Merci pour ta réaction ! Si tu parles de porter plainte, je ne suis pas très d’accord d’un point de vue pragmatique : globalement, les plaintes aboutissent rarement à une condamnation, elles sont éprouvantes pour les victimes et peuvent même se retourner contre elles (l’agresseur porte plainte pour diffamation). Ce n’est donc pas efficace. De plus, de nombreuses violences sont impossibles à prouver (viol conjugal par manipulation, violence psychologique, etc.).
[A titre d’exemple, j’ai apprécié cette analyse du film « sleeping with the enemy » (si tu veux le voir, attends avant de lire l’analyse complète ;-)) http://www.lecinemaestpolitique.fr/sleeping-with-the-enemy-1991-le-cauchemar-de-pretty-woman/ : « Le film pointe clairement ici l’incompétence (pour ne pas dire la complicité) des institutions policière et judiciaire vis-à-vis des maris violents. On apprend en effet que Laura avait déjà tenté de faire appel à la police et à un avocat avant de penser à s’échapper, mais que cela n’avait rien donné. Martin (le mari violent) est d’ailleurs parfaitement conscient du fait que ces institutions sont de son côté lorsqu’il enjoint Laura d’appeler la police pour régler le problème. Mais celle-ci n’est plus dupe. »]
Si, en parlant de dénoncer, tu évoques le fait de briser le silence et de rompre avec la « honte de la victime », je suis pleinement d’accord. Mais je pense que c’est d’abord intérieurement que ça se passe : considérer qu’on ne manque pas de patience ou de courage quand on rompt une relation violente (conjugale, familiale, amicale…), se donner le droit de le faire et se rendre compte que se respecter exige de le faire.

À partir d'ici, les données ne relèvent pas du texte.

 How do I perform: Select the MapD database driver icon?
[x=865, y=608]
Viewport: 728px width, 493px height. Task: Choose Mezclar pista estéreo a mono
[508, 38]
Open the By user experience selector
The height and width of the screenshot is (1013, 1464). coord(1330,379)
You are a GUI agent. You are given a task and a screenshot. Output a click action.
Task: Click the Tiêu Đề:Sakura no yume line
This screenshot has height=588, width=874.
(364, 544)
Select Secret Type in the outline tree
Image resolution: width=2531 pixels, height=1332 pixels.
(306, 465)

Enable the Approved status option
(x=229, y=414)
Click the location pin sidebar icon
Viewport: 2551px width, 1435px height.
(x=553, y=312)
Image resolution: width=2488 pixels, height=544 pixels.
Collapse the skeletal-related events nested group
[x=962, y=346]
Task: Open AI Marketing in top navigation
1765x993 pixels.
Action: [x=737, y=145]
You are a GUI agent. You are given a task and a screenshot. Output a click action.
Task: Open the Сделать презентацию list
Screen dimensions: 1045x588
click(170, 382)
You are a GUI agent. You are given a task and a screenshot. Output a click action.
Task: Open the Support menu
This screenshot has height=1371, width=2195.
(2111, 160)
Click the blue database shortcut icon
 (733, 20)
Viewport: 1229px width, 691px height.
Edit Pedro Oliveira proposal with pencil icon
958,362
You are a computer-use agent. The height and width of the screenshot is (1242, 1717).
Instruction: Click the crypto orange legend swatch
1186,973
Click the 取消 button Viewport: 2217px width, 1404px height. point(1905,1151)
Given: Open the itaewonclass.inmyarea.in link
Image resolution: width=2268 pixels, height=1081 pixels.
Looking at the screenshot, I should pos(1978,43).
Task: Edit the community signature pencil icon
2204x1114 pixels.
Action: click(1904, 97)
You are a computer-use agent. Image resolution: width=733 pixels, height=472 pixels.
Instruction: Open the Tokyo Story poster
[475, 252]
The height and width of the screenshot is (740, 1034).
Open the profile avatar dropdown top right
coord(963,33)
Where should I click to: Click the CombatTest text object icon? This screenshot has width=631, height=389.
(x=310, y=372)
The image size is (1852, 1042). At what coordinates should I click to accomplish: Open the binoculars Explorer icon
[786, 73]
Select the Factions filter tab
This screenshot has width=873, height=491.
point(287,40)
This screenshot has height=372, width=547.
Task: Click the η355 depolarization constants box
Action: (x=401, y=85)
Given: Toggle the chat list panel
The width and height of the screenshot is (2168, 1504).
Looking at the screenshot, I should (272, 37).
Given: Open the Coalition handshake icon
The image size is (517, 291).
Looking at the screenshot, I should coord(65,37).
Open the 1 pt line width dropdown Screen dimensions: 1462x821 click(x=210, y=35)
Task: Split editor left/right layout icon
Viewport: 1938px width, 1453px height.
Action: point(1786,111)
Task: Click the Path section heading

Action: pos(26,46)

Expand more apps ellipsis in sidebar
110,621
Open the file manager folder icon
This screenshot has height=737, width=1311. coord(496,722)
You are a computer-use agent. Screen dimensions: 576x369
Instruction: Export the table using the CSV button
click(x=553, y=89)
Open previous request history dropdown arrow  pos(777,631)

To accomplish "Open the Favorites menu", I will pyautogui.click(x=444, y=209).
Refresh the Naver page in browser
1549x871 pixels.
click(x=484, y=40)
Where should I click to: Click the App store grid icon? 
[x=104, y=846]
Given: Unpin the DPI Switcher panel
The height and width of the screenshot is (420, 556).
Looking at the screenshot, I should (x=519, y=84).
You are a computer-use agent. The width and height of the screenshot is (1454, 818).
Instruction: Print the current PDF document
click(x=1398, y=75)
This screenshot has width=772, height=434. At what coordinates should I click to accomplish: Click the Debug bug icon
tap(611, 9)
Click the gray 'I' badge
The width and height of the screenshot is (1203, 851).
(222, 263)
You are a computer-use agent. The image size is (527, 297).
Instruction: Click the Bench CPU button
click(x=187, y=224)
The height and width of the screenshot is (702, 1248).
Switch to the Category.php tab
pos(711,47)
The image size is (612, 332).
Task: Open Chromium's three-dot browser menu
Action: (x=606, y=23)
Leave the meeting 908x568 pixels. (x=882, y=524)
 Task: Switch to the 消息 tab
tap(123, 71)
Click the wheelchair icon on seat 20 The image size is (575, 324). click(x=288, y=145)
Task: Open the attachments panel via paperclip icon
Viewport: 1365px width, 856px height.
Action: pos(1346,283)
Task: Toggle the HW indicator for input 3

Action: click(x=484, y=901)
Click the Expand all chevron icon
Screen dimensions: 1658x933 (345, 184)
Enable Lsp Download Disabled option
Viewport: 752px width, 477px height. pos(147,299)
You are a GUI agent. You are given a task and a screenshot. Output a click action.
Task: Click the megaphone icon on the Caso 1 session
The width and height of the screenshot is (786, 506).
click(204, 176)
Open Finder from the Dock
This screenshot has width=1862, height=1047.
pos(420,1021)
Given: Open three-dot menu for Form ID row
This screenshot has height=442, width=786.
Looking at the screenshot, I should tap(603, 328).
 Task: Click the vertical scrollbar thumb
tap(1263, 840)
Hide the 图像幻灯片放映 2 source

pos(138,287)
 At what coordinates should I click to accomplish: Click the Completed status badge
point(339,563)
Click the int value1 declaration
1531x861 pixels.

Merci beaucoup de ta contribution. Et merci de ce témoignage si personnel. Bravo pour avoir réussi à quitter une situation qui n’était pas bonne pour toi.
Je suis très partagée sur cette question de qualifier l’agresseur de malade ou non… La justice elle-même le fait parfois (recours à l’expertise psychiatrique) et parfois aussi elle juge les agresseurs/meurtriers plus ou moins responsables de leurs actes. Il y a donc une réalité qui ne doit pas amener néanmoins la victime à ne pas être considérée comme telle, qui ne doit pas l’amener à penser que « l’aide » dont la personne malade a/avait besoin aurait du venir d’elle, ni que son agression n’est que le résultat d’un échec en la matière…
Merci pour ta réaction. Je suis aussi très partagée quant à la qualification de « malade ». Je ne parviens pas à trancher. [Même pour d’autres « pathologies » d’ailleurs, comme la schizophrénie … est-ce qu’au fond il n’y a pas une sorte de continuum dans lequel on place un peu arbitrairement une frontière sain/pathologique ?]
Je suis tout à fait d’accord avec ce que tu dis, que l’agresseur soit « malade » ou non, ce n’est pas à la victime de porter ça – et dans le cas de pédophilie, ce n’est ni à la victime, ni même aux parents/responsables de le faire : leur rôle c’est de protéger l’enfant.
Je me dis que même si on considère que l’abus relève de la « maladie », cela n’empêche pas une certaine responsabilité, le cas des « pédophiles abstinents » illustre cette responsabilité assumée.